Abstract: High throughput sequencing of mRNA (RNA-Seq) has led to tremendous improvements in detection of expressed genes and transcripts. However, the immense dynamic range of gene expression, limitations and biases of the sequencing technology, as well as the observed complexity of the transcriptional landscape pose profound computational challenges. We discuss several of these challenges and based on illustrative simulation examples, we identify the limits of state-of-the-art tools in reconstructing multiple alternative transcripts even if sufficient information is provided. We propose a novel framework, called MiTie, for simultaneous transcript reconstruction and quantification based on combinatorial optimization.
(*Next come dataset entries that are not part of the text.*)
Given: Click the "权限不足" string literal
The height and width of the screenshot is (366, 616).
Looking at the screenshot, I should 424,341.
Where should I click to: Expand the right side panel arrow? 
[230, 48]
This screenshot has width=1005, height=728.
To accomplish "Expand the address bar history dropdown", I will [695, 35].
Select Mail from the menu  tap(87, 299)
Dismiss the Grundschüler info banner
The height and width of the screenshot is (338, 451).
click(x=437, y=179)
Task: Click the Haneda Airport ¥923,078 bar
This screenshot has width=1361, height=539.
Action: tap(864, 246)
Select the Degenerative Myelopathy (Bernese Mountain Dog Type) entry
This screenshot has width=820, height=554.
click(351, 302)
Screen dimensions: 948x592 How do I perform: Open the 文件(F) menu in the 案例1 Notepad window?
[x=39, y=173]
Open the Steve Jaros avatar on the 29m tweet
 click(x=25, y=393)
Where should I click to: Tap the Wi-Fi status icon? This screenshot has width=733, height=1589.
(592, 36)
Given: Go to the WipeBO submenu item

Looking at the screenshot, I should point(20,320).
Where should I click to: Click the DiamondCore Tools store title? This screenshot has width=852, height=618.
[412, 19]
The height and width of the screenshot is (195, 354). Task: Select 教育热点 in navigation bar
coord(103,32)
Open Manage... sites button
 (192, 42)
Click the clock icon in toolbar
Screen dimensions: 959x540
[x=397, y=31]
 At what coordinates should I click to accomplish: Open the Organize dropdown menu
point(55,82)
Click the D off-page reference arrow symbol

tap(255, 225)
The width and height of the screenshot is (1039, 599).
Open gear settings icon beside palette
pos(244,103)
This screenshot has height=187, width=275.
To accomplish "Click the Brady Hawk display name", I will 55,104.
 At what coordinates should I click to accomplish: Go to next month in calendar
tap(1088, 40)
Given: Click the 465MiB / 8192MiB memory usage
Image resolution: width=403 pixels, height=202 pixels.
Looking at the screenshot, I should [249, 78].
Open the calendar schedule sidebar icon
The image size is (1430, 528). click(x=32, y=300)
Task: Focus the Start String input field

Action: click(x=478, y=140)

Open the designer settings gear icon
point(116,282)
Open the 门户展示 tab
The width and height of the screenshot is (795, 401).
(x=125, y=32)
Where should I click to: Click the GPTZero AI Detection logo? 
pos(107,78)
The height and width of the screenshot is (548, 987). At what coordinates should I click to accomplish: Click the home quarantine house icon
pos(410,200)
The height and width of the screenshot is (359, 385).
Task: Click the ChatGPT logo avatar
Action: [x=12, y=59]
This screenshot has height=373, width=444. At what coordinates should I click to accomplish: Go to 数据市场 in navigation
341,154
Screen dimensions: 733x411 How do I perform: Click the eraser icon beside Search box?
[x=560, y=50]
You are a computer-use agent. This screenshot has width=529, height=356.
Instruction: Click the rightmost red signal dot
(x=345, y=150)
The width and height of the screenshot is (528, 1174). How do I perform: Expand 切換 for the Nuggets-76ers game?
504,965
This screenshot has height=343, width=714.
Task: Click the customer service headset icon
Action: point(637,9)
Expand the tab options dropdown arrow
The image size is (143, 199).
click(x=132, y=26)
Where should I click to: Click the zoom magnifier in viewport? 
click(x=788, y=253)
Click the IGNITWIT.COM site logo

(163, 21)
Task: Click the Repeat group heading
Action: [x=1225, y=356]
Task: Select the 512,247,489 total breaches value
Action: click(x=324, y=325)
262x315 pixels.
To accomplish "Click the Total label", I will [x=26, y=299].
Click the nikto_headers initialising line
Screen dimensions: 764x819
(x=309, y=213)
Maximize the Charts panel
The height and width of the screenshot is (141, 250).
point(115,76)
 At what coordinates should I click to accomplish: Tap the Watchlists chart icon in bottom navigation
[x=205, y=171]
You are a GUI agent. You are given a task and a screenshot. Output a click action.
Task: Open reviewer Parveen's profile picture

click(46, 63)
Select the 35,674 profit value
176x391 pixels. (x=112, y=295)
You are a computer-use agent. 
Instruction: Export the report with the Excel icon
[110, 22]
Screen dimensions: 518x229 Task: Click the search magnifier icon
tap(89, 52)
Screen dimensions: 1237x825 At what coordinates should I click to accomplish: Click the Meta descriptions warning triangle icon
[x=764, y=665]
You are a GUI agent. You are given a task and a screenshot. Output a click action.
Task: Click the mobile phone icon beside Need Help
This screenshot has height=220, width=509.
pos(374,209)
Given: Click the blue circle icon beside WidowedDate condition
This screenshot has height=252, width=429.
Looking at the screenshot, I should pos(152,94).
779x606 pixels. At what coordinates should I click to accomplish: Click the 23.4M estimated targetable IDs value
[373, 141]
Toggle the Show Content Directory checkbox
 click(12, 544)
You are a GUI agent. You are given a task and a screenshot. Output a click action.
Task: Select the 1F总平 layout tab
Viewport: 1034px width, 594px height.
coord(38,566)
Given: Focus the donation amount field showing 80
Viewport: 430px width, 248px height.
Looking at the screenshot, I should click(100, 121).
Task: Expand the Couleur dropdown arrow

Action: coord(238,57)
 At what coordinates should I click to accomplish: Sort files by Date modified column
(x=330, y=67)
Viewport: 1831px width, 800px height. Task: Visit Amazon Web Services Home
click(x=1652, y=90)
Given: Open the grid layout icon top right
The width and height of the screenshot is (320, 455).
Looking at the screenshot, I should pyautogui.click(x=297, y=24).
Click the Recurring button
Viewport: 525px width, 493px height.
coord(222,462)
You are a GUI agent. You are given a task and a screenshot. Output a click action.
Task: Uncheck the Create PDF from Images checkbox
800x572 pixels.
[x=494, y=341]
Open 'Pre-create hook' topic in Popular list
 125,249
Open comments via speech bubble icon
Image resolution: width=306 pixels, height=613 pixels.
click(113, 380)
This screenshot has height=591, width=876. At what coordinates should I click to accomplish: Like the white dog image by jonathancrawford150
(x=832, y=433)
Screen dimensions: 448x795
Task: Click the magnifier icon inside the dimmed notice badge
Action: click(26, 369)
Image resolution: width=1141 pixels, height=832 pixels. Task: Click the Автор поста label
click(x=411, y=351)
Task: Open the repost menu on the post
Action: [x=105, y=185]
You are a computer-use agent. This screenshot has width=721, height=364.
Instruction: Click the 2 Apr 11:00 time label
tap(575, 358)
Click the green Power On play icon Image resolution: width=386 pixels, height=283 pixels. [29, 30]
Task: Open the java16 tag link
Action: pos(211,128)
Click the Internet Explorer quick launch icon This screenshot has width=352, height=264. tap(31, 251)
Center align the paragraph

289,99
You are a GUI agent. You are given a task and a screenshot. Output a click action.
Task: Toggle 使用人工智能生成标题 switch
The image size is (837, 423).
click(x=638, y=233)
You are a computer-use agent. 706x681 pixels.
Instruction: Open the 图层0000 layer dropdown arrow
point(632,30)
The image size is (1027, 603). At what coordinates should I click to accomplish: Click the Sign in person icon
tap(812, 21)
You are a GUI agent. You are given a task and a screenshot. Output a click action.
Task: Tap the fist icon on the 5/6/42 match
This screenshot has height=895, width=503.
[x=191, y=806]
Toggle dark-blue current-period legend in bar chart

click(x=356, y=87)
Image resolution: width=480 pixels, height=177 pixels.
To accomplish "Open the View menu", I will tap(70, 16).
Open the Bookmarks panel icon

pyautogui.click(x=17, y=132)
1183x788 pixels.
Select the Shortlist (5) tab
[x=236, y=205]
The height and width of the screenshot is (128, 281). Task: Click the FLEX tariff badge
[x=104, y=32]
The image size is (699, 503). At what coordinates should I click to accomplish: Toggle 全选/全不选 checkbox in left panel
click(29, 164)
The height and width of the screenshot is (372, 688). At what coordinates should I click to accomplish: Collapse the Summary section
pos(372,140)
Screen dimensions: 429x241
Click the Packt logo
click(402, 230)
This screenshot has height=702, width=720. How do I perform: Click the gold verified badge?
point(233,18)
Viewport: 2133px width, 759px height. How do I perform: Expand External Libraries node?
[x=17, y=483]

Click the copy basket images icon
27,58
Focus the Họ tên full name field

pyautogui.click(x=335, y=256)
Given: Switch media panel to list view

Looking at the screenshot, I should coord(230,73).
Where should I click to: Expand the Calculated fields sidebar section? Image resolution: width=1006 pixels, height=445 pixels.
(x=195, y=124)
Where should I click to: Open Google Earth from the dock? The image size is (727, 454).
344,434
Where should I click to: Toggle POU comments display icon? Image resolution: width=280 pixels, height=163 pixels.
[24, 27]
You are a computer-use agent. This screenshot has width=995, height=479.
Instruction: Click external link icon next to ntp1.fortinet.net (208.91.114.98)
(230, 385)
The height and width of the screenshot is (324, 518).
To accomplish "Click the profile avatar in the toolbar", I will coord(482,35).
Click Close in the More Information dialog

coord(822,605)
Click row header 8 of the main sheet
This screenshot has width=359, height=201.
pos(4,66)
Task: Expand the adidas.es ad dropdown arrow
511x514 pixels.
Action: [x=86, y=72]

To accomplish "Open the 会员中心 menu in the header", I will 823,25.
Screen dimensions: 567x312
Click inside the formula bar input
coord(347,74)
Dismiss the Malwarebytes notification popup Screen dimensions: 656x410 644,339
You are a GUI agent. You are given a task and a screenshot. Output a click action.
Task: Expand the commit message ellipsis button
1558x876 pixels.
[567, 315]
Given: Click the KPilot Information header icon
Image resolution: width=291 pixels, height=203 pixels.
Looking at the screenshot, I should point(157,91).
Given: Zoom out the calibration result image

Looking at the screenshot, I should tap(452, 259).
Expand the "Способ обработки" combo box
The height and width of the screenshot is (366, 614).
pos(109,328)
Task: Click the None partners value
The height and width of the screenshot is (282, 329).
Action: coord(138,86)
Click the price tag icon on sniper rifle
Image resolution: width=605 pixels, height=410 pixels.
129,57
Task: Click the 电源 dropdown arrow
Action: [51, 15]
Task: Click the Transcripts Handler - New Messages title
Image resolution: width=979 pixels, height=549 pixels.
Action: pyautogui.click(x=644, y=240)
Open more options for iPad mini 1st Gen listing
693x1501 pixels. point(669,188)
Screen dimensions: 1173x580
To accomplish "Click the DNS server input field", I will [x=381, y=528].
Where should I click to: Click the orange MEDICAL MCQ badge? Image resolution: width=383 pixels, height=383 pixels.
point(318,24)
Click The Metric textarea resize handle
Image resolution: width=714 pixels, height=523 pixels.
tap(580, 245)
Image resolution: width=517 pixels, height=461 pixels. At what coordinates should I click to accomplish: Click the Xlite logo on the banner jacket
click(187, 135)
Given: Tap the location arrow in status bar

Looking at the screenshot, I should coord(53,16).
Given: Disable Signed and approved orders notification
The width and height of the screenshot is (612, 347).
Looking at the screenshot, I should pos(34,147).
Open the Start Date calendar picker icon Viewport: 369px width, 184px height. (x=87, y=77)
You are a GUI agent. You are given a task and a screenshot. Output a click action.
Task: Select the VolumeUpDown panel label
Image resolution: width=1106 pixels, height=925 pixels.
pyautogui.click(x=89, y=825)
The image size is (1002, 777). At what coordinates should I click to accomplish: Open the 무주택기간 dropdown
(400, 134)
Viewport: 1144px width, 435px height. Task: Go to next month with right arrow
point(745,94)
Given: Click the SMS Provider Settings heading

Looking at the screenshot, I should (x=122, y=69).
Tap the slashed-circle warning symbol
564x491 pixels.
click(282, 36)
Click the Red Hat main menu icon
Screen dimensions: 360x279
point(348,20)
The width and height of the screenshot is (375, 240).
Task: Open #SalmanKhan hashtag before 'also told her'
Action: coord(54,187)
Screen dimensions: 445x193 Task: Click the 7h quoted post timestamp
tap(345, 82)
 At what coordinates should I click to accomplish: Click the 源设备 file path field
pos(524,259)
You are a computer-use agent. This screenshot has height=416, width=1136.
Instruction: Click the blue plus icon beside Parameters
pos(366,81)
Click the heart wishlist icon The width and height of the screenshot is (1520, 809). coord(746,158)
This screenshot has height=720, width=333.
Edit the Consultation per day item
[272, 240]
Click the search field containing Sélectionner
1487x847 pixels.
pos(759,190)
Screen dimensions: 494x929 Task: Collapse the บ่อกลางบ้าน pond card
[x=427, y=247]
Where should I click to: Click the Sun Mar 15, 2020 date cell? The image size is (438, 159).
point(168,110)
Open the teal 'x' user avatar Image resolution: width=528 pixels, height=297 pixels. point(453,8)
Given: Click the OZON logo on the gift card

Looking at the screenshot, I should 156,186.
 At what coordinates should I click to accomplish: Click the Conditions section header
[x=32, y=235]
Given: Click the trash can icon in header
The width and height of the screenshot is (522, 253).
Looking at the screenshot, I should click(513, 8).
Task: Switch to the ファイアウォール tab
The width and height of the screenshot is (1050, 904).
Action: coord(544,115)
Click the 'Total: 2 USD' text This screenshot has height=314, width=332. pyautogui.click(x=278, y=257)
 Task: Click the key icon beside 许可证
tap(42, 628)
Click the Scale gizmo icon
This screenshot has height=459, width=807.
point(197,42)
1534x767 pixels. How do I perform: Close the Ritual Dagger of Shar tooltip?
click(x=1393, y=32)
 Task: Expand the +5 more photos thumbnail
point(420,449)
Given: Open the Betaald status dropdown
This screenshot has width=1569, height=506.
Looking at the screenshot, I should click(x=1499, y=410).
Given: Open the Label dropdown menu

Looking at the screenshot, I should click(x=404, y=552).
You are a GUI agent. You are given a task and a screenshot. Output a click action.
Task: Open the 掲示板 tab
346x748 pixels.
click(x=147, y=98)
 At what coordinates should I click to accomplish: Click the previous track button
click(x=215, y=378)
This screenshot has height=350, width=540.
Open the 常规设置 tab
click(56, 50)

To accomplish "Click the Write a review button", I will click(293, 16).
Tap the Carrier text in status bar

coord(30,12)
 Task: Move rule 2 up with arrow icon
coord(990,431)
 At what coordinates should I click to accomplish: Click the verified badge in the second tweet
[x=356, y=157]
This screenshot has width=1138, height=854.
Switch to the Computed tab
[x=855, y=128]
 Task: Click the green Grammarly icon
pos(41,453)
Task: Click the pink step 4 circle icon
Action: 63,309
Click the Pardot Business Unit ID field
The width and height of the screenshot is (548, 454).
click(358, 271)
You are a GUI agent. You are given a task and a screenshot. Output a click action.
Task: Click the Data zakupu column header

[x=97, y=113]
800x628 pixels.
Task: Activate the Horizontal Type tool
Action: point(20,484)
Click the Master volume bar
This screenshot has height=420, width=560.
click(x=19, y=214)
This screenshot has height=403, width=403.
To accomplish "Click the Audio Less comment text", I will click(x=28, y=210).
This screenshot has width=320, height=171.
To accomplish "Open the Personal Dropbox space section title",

We use the negative binomial distribution to define a likelihood function and use a regularization approach to select a small number of transcripts quantitatively explaining the observed read data. We show that the resulting regularized maximum likelihood problem can be formulated as a mixed integer programming problem (MIP) which can be solved optimally using standard optimization approaches. We will also describe an extension of the discriminative gene finding system mGene that takes advantage of RNA-seq reads. We demonstrate that the extended system mGene.ngs can significantly more accurately predict transcript annotations when using RNA-seq data and also better than tools for transcriptome reconstruction that are solely based on RNA-seq data. Finally, we illustrate how a combination of gene finding and transcriptome reconstruction methods like MiTie can be used to accurately annotate newly sequenced genomes without prior annotations.